10-18-2019 10:22 AM
Hi,
I have a question regarding scheduling of two tasks on two dpu cores of ZCU104 board.
For example, I have task A and B takes 60ms respectively to inference.
Right now I found that if I first set input node images to the tasks and then launch two threads to the rundputask, the two tasks go to core0 and core1 no problem.
However if I move the set input node images into the threads and maybe because the time difference of preprocessing (resize?), the two tasks tend to run only on one core which causes the latter task a significant delay.
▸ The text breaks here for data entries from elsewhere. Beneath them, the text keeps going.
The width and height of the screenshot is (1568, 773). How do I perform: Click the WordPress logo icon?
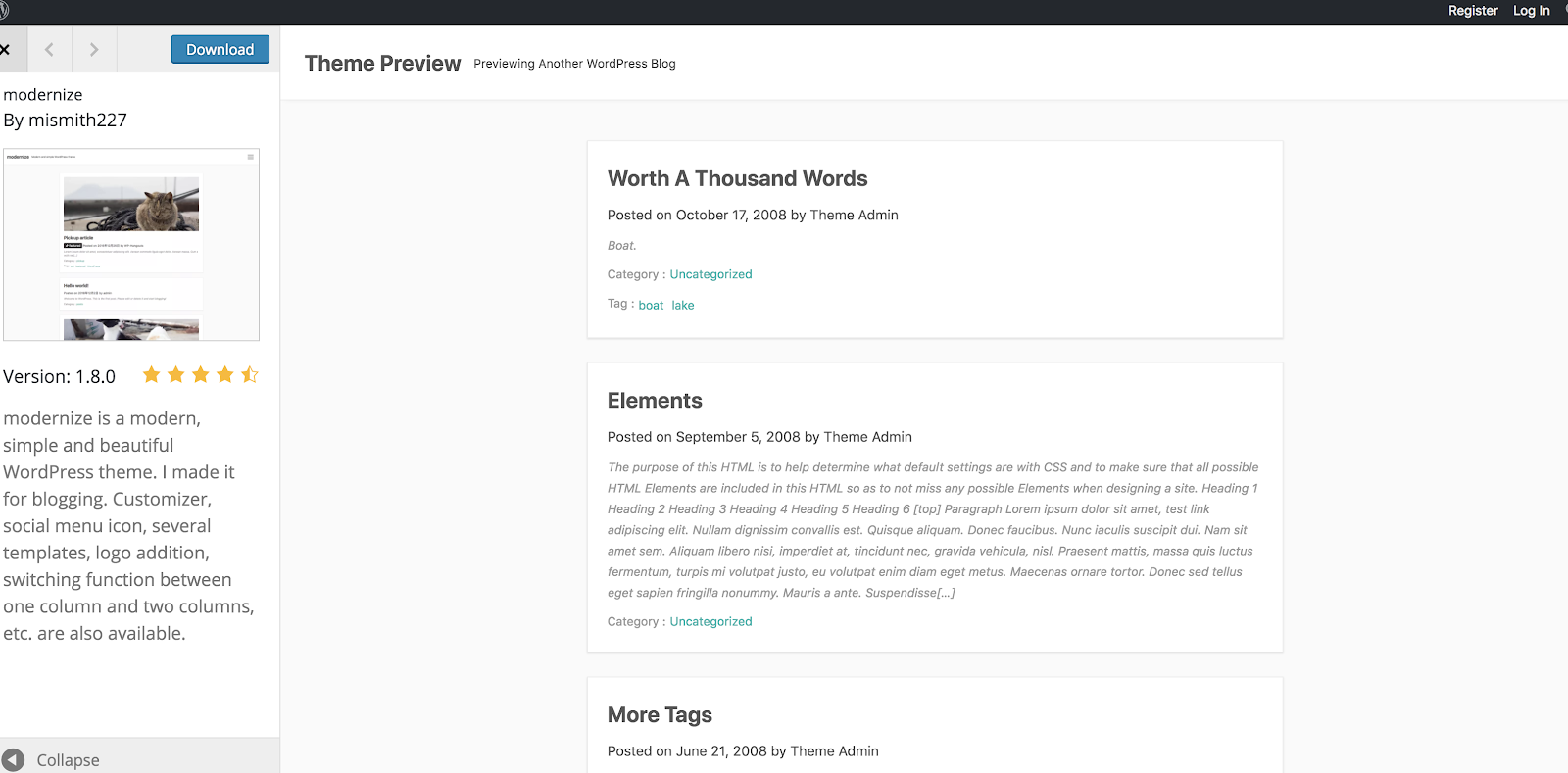click(4, 11)
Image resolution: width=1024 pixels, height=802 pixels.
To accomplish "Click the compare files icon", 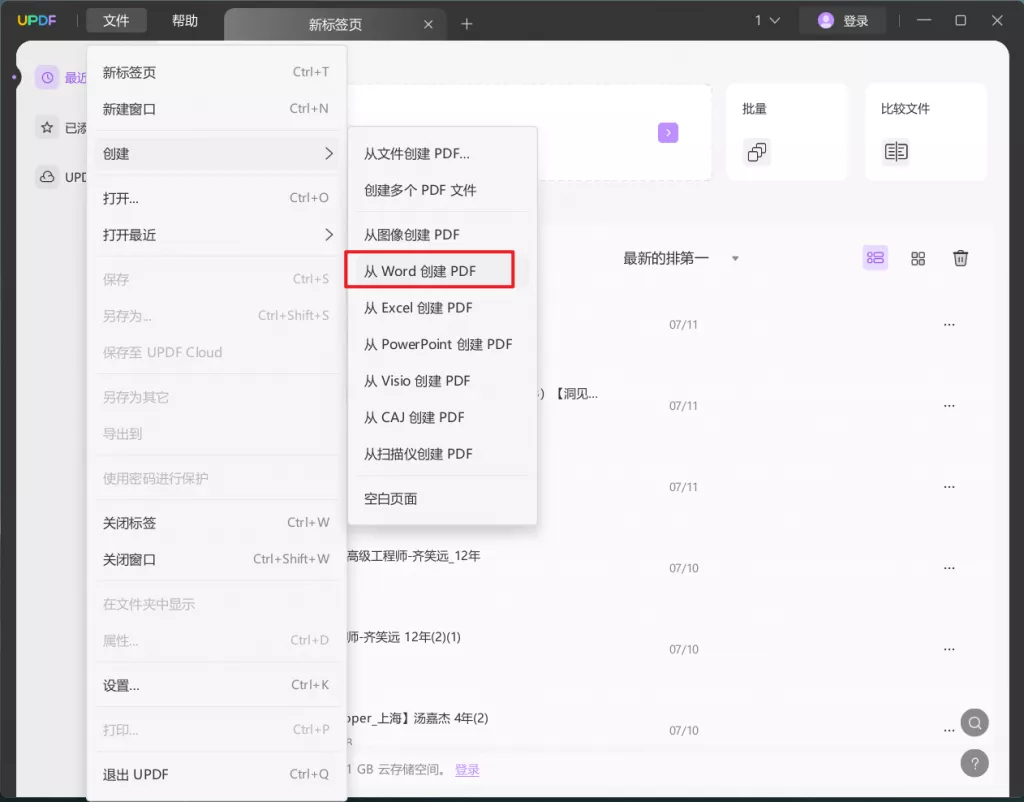I will click(x=896, y=152).
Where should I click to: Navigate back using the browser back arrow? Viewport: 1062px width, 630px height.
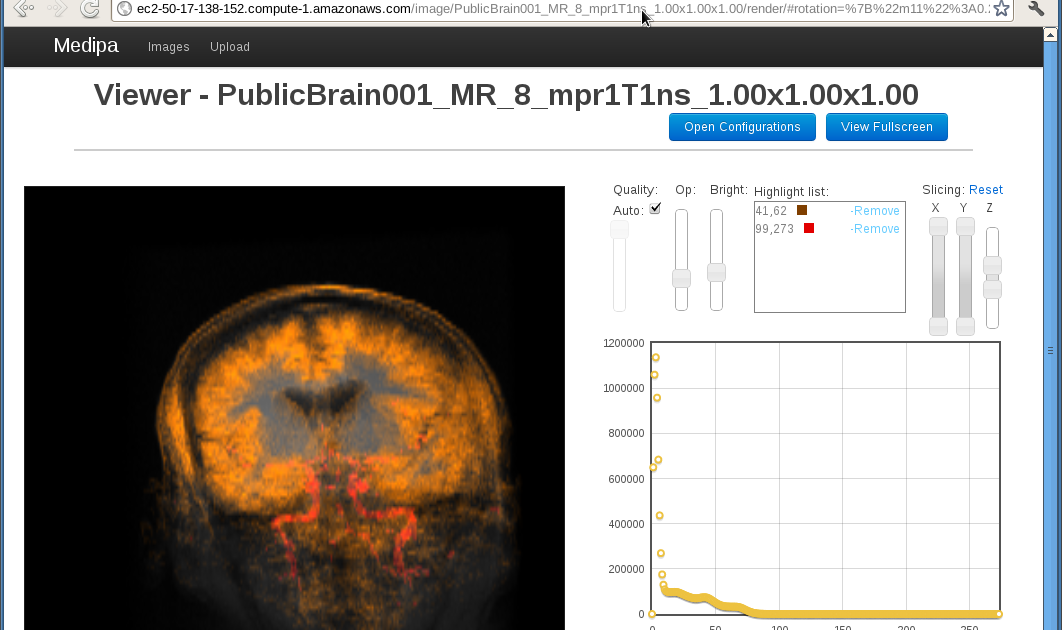pos(22,10)
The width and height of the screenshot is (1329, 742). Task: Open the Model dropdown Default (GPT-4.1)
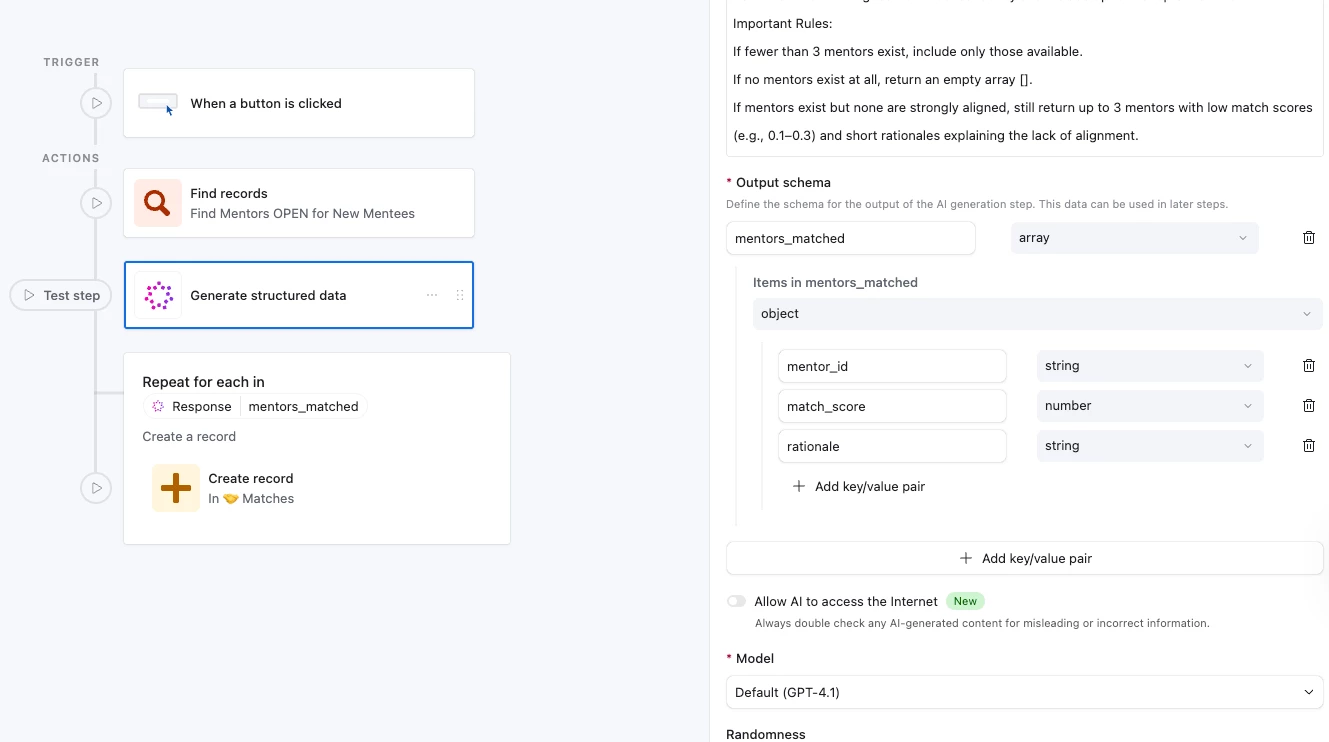click(1024, 692)
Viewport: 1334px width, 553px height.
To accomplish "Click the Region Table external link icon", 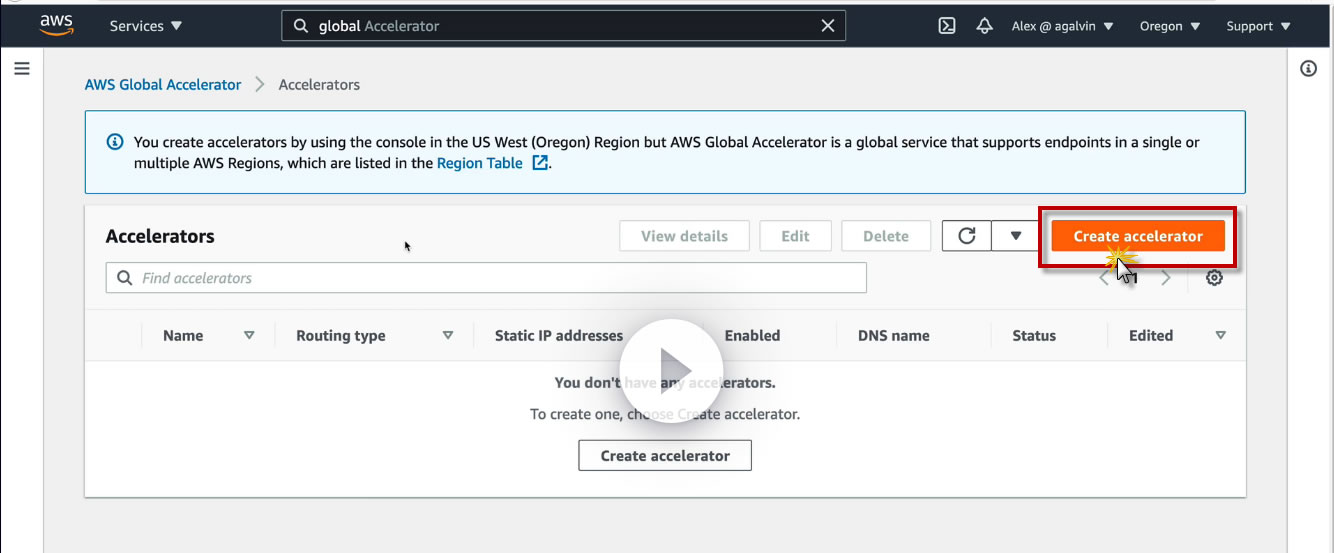I will (540, 163).
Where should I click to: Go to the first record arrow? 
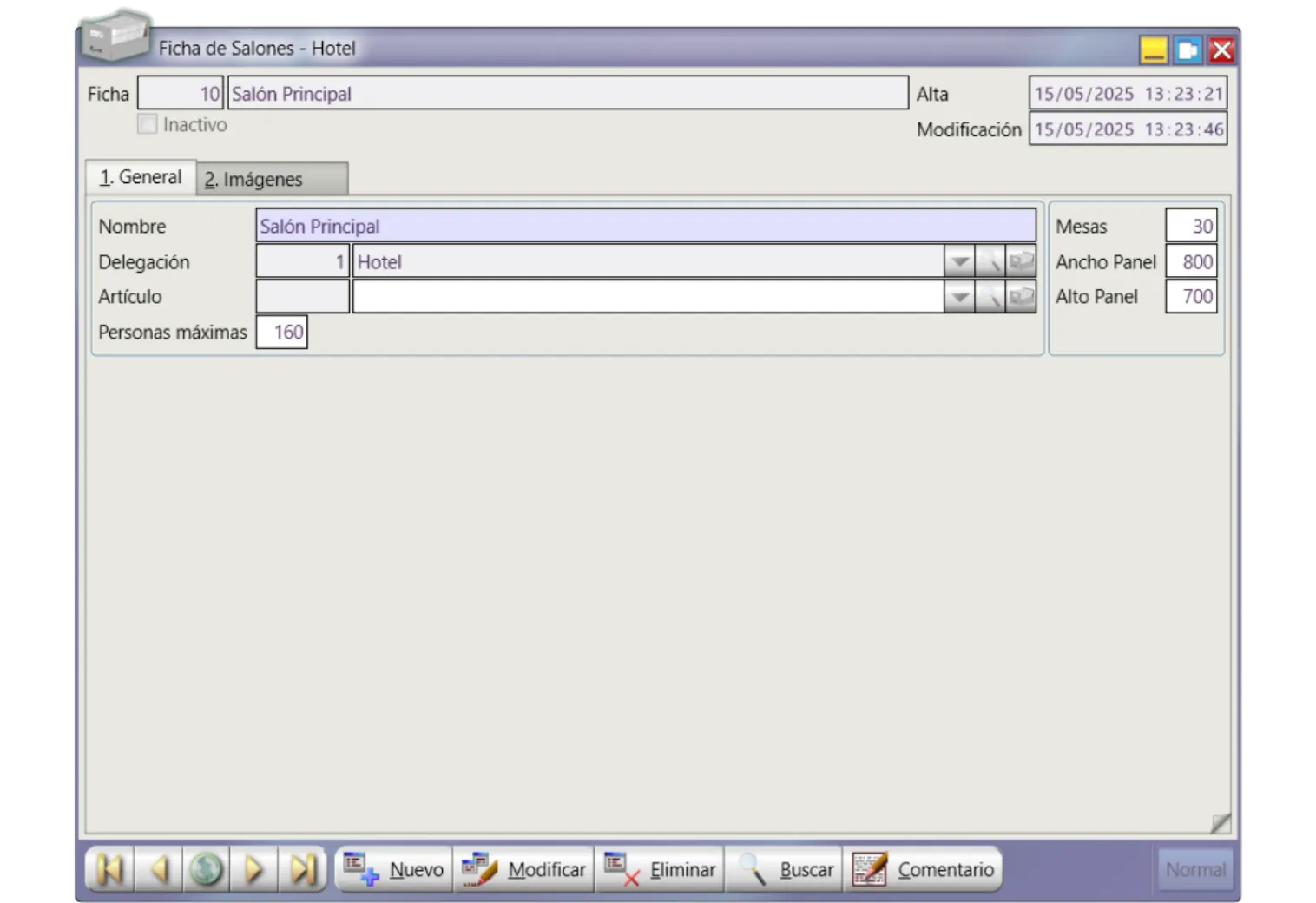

My question is that if it is possible to pin the task to different dpu cores or if there is any other trick I could try to avoid the scheduling latency.
Thanks
10-23-2019 01:53 PM
Hi Jason,
You're right, I added barrier on the preprocessings and can see the tasks scheduled on two cores at the same time.
Thanks
10-20-2019 06:25 PM
Hi jiansheng@baidu.com ,
I agree with you that you should avoid combining pre-process and DPU run task in ths same thread.
I would suggest you to refer to our DNNDK examples. e.g. in this facedetect example: https://github.com/Xilinx/Edge-AI-Platform-Tutorials/blob/3.1/docs/DPU-Integration/reference-files/files/face_detection/face_detection.cc
It seperate the whole flow into 3 steps:
1. Reader thread : Read images from camera and put it to the input queue 2. Worker thread : Each worker thread repeats the following 3 steps util no images: (1) get an image from input queue; (2) process it using DenseBox model; (3) put the processed image to the display queue. 3. Display thread : Get output image from queueShow and display it
And connect them with queues.
It would be more efficient and would take lower latency comparing with mix all the things together.
Hope this can help.
10-21-2019 01:56 PM
Hi Jason,
Thanks for your reply. I just checked the face_detection code you refer to. One difficulty is that our application is not really throughput oriented as your example, we want more deterministic behavior.
As the picture shows below, assuming a camera provides image every 100ms, we want high priority tasks (0 and 1) to run on two cores ASAP(using the same image) and followed by some lower priority light models.
And just to clarify, in previous posts by preprocessing I simply mean resize the image to fit the model's input size, the models' input sizes are different.
Any further suggestions to tackle our application?
Thanks,
Jian
10-21-2019 08:16 PM
Hi jiansheng@baidu.com ,
Yes. I agree with you that you may need to do more modification here to suit your design.
I think you can do some code profiling to check which part of the code would take heavy CPU loading(time). And I would suggest you NOT to put these heaving CPU loading code and DPU task into same thread so that CPU/DPU can work parallelly.
In my opinion if core0 is working on caculation and you successfully send a new DPU task here it should come to core1.
10-23-2019 01:53 PM
Hi Jason,
You're right, I added barrier on the preprocessings and can see the tasks scheduled on two cores at the same time.
Thanks
10-23-2019 05:48 PM
Hi jiansheng@baidu.com ,
Good to know that and thanks for sharing your test experience. :-)